[WORK TO COMPLETE]
Find each line below where the word "cell" occurs, and copy it.

[Dataset entries]
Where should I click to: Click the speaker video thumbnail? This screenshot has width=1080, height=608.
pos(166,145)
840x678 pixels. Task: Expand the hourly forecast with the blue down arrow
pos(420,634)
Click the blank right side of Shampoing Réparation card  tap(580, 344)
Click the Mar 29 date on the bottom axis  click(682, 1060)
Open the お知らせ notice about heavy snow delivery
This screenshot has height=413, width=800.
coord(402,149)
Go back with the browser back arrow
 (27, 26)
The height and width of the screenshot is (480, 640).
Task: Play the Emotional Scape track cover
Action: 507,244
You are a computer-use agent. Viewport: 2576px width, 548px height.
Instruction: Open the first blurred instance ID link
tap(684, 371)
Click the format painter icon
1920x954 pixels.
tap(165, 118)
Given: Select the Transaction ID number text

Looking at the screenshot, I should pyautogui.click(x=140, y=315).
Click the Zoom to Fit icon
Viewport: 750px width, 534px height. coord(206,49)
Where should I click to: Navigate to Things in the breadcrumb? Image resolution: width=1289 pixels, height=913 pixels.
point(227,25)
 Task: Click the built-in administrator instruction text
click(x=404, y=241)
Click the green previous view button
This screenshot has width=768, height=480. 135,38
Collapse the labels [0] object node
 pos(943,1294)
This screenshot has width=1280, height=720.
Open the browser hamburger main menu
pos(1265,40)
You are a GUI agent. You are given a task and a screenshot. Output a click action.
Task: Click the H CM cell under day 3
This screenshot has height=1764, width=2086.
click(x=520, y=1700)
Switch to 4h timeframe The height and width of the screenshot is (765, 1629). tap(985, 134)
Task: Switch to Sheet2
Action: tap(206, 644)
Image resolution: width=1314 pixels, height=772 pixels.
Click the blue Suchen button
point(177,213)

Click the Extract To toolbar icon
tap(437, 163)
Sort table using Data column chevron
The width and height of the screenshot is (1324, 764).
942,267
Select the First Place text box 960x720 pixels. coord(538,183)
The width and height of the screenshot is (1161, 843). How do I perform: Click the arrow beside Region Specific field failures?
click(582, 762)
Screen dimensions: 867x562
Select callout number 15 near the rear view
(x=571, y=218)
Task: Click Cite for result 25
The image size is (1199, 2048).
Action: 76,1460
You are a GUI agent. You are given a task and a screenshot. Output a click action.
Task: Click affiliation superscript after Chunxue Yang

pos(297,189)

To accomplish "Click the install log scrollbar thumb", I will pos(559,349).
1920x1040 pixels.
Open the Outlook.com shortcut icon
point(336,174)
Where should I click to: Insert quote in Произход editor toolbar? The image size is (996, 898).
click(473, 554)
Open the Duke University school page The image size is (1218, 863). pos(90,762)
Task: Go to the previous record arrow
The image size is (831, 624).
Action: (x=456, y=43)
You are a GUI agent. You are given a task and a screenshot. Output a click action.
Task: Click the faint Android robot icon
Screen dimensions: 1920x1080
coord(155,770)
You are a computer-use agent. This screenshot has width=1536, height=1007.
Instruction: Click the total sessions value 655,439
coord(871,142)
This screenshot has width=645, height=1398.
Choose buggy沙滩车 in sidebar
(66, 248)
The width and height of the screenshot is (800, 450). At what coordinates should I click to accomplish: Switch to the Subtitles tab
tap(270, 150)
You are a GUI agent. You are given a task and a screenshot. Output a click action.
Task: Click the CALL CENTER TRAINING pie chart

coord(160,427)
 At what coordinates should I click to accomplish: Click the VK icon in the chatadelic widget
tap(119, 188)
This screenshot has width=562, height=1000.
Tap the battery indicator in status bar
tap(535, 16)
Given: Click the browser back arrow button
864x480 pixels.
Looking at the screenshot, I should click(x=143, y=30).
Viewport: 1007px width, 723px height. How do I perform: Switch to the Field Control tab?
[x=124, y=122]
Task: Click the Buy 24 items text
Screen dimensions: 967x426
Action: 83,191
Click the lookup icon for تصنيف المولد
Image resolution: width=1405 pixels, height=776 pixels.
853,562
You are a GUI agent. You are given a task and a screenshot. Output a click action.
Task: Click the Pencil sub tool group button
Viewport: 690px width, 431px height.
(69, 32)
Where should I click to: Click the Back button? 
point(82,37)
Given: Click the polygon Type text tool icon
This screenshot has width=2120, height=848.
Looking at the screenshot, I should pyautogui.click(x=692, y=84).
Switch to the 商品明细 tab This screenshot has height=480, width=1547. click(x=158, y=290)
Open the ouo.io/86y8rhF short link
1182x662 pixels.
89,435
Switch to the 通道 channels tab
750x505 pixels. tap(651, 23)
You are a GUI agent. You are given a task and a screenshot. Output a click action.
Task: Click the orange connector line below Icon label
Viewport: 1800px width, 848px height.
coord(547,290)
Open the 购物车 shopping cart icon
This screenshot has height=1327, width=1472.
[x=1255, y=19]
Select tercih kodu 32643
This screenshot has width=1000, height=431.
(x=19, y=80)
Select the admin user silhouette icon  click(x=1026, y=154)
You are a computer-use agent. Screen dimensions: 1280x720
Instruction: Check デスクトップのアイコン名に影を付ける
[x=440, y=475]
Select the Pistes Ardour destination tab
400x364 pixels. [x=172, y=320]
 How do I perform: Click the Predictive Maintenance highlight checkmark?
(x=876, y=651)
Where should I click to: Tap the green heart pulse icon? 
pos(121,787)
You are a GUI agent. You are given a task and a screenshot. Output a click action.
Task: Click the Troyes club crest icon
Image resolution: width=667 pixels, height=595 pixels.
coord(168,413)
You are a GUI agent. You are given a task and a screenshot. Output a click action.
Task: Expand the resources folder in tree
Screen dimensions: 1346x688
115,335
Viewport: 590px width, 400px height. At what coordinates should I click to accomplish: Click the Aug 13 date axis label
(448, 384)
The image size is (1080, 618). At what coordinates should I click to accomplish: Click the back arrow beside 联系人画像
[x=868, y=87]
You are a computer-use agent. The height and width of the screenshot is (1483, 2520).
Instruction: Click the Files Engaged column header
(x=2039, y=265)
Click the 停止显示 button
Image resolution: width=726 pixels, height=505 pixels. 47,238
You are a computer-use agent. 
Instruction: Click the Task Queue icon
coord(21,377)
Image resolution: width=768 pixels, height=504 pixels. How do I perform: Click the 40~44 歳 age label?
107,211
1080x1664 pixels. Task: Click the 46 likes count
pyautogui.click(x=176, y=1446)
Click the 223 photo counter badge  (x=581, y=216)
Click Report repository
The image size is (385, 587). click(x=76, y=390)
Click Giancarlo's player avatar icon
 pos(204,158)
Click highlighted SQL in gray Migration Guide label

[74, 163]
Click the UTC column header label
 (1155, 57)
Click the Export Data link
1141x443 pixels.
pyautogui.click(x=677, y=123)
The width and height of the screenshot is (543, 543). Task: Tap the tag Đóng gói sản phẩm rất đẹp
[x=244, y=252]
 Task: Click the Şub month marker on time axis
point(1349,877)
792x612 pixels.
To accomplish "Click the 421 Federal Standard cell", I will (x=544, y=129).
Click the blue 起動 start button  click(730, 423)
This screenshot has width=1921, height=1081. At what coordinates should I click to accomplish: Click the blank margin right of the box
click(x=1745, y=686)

[WRITTEN RESPONSE]
Task: Click the H CM cell under day 3
To accomplish "Click the 421 Federal Standard cell", I will (x=544, y=129).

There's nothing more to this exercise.